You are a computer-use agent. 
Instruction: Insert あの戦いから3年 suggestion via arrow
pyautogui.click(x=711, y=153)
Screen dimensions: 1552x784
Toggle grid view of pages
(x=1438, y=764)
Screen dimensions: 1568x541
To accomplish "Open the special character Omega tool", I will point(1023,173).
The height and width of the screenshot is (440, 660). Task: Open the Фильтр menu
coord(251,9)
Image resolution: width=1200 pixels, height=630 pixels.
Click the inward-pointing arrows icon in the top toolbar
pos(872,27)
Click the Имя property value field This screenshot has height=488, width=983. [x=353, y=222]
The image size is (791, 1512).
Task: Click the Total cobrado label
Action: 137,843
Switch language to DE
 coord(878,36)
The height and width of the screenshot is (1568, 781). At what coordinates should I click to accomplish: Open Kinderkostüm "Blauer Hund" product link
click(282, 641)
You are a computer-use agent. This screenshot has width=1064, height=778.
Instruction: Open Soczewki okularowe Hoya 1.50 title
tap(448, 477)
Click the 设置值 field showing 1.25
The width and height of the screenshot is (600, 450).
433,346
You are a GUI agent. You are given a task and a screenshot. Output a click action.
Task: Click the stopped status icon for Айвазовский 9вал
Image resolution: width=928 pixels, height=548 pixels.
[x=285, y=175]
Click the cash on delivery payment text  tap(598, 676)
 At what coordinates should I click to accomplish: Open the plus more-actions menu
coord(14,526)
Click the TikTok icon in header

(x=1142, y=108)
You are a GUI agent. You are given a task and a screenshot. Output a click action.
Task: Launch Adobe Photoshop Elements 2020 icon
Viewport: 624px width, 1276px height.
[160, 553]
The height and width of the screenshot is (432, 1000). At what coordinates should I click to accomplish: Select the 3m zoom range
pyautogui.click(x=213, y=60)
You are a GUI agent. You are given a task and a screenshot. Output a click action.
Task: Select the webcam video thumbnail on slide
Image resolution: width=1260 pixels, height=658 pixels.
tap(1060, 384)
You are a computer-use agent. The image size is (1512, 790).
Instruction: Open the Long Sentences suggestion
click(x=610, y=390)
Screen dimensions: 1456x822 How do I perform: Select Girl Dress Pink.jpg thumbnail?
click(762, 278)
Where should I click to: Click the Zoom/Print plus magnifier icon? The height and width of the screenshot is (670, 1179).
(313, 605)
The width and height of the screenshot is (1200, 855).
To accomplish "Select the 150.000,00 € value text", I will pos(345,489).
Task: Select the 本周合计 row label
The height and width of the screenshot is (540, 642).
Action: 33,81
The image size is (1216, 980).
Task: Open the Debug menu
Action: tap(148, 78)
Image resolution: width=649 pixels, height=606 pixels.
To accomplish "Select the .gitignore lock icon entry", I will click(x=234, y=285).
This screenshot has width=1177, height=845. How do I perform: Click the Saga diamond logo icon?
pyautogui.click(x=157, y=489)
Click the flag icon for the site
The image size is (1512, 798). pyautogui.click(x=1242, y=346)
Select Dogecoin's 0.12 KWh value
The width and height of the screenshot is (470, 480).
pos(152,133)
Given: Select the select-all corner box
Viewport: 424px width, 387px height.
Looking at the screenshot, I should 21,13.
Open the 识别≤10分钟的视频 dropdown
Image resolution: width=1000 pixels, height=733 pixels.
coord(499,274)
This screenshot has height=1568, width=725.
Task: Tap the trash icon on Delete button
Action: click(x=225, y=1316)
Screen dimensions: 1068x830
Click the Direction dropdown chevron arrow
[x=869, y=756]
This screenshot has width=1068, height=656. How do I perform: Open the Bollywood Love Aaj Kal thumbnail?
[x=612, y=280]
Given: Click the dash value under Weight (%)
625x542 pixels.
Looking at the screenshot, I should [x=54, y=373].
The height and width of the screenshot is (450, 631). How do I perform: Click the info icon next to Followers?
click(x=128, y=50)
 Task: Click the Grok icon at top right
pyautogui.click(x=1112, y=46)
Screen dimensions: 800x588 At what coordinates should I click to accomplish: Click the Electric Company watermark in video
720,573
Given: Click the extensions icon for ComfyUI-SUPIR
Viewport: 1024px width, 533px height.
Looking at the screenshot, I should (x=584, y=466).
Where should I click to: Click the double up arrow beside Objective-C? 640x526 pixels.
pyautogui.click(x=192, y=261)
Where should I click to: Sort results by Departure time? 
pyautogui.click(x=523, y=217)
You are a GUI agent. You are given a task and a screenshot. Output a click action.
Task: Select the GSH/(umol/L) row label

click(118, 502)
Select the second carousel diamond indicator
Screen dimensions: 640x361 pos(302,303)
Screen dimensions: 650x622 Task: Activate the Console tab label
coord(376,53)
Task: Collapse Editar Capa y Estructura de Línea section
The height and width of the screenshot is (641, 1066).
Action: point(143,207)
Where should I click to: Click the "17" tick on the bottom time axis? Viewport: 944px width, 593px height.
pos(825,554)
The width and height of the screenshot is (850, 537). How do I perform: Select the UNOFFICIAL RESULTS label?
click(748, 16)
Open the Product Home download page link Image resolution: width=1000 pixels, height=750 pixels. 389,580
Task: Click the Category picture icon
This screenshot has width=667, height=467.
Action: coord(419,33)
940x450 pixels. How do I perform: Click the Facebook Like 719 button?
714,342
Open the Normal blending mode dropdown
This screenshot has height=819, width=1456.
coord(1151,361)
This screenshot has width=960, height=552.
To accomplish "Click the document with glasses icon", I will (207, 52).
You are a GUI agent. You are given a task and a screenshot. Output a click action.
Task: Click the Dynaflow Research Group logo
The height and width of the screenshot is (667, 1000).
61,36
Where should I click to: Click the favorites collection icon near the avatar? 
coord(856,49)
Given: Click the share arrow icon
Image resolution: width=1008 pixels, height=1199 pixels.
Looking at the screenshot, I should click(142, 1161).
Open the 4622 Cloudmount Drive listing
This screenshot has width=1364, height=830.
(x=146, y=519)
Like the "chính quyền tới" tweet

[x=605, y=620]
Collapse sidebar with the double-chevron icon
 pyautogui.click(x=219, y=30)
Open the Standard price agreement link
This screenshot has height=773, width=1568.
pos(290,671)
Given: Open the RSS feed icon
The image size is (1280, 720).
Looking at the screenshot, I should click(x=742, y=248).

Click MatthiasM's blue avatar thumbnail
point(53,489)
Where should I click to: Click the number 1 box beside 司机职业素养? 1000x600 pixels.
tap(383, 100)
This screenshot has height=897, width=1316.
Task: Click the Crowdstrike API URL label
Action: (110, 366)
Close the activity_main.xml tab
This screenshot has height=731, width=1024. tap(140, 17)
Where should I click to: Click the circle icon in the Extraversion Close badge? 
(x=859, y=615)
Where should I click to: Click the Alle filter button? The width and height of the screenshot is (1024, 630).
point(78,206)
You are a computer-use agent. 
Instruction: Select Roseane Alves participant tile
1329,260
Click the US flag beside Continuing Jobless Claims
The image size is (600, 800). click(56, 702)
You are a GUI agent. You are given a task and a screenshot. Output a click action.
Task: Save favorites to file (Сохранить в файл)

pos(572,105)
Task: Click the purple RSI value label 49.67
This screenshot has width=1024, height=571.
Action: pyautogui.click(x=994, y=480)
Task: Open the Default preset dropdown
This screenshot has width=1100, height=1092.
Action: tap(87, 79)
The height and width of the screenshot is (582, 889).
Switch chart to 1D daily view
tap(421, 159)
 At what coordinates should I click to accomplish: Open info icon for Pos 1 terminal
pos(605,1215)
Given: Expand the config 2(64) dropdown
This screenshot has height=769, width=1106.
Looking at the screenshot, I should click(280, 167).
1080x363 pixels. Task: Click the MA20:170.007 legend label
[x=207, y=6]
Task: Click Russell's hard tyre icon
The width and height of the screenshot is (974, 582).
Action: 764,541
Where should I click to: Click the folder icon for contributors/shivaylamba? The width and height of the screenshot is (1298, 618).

======

- [WHAT IS REQUIRED]: Which lines run from the one containing "1080x363 pixels. Task: Click" through the end of the material? Output exactly those lines and no others.

- [EXERCISE ANSWER]:
1080x363 pixels. Task: Click the MA20:170.007 legend label
[x=207, y=6]
Task: Click Russell's hard tyre icon
The width and height of the screenshot is (974, 582).
Action: 764,541
Where should I click to: Click the folder icon for contributors/shivaylamba? The width and height of the screenshot is (1298, 618).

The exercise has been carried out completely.